I've been experimenting with Ujorm3, a new lightweight ORM library for Java 17+. Here's a realistic example — a JOIN query that maps results including a nested relation:

Java
 
static final ResultSetMapper<Employee> EMPLOYEE_MAPPER =
        ResultSetMapper.of(Employee.class);

List<Employee> findEmployees(Connection connection, Long minId) {
    return SqlQuery.run(connection, query -> query
            .sql("""
                    SELECT e.id, e.name, c.name AS "city.name"
                    FROM employee e
                    JOIN city c ON c.id = e.city_id
                    WHERE e.id >= :minId
                    """)
            .bind("minId", minId)
            .toStream(EMPLOYEE_MAPPER.mapper())
            .toList());
}


Let me walk through what makes this tick.

Fluent API

The whole operation is one readable chain. No juggling Statement objects, no passing things between methods — you declare the SQL, bind parameters, specify the mapper, and collect. Done.

Named Parameters Instead of Positional ?

Classic JDBC:

Java
 
stmt.setLong(1, minId); // hope you counted correctly


Ujorm3:

Java
 
.bind("minId", minId)


You reference parameters by name in the SQL (:minId) and bind them by name. No counting, no off-by-one errors when you insert a new parameter in the middle of a query, and the SQL stays readable.

No Checked Exceptions

SQLException is a checked exception, so vanilla JDBC forces you to handle or rethrow it everywhere — even when there's nothing useful to say. Ujorm3 wraps these internally, so your methods stay clean:

Java
 
// JDBC — forced to declare or catch
List<Employee> findEmployees(Connection c, Long minId) throws SQLException { ... }

// Ujorm3 — nothing to declare
List<Employee> findEmployees(Connection connection, Long minId) { ... }


Smart Object Mapping — Including Relations

ResultSetMapper is a thread-safe class that prepares its mapping model on first use and reuses it across all subsequent calls. This significantly reduces overhead when processing a large number of queries.

Mapping is inferred automatically by default. You can optionally annotate your domain classes with standard jakarta.persistence annotations (@Table, @Column, @Id) for explicit control, but they're not required.

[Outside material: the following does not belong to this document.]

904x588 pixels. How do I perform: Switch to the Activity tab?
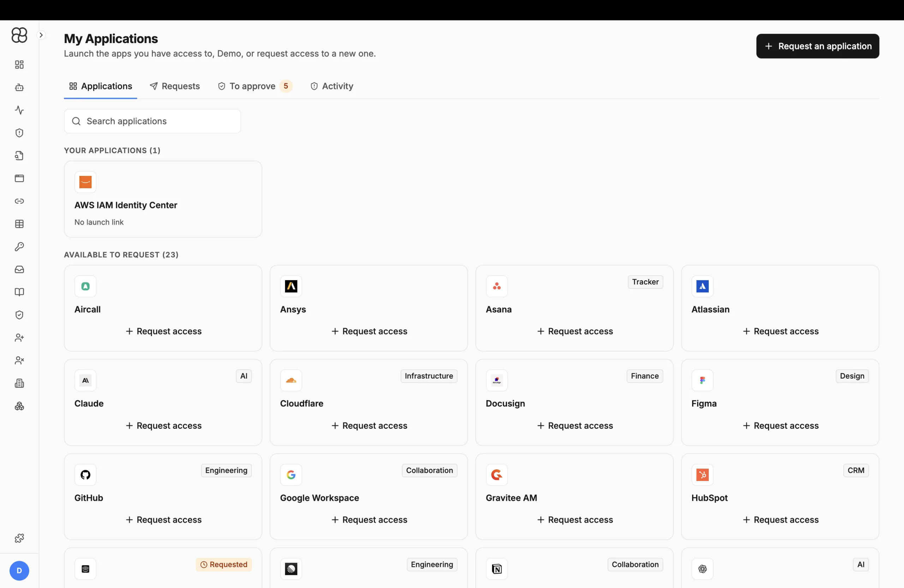click(x=332, y=86)
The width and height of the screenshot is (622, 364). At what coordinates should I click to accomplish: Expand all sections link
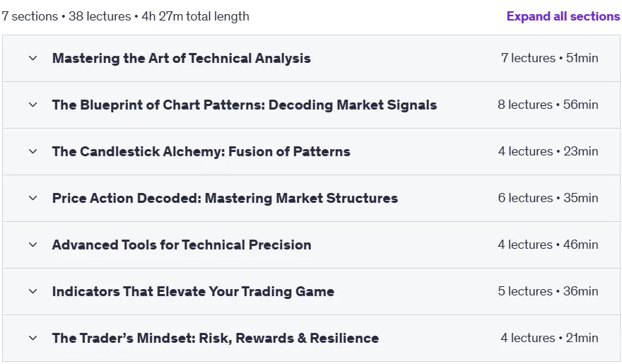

The interesting bit is how it handles relations. The aliased column "city.name" uses dot notation to map directly into a nested object — no extra configuration needed:

SQL
 
-- maps to employee.getCity().getName() automatically
c.name AS "city.name"


The library supports M:1 relations. 1:M collections are intentionally left out — a deliberate design choice to avoid hidden queries and N+1 problems.

Want Compile-Time Safety? There's a Metamodel for That

The string-based alias approach works great for getting started, but if you want the compiler to catch typos in column mappings, the optional APT plugin generates Meta* classes from your domain objects. The query then looks like this:

Java
 
List<Employee> findEmployees(Connection connection, Long minId) {
    return SqlQuery.run(connection, query -> query
            .sql("""
                    SELECT e.id  AS ${e.id}
                    , e.name     AS ${e.name}
                    , c.name     AS ${c.name}
                    FROM employee e
                    JOIN city c ON c.id = e.city_id
                    WHERE e.id >= :id
                    """)
            .label("e.id",   MetaEmployee.id)
            .label("e.name", MetaEmployee.name)
            .label("c.name", MetaEmployee.city, MetaCity.name)
            .bind("id", minId)
            .toStream(EMPLOYEE_MAPPER.mapper())
            .toList());
}


The ${placeholder} syntax in the SQL template and the label() method work together — the metamodel keys are type-parameterized descriptors that resolve column labels at runtime and carry full type information.

Automatic Resource Management

SqlQuery.run(...) handles closing the underlying PreparedStatement and ResultSet for you. No try-with-resources, no resource leaks if mapping throws partway through.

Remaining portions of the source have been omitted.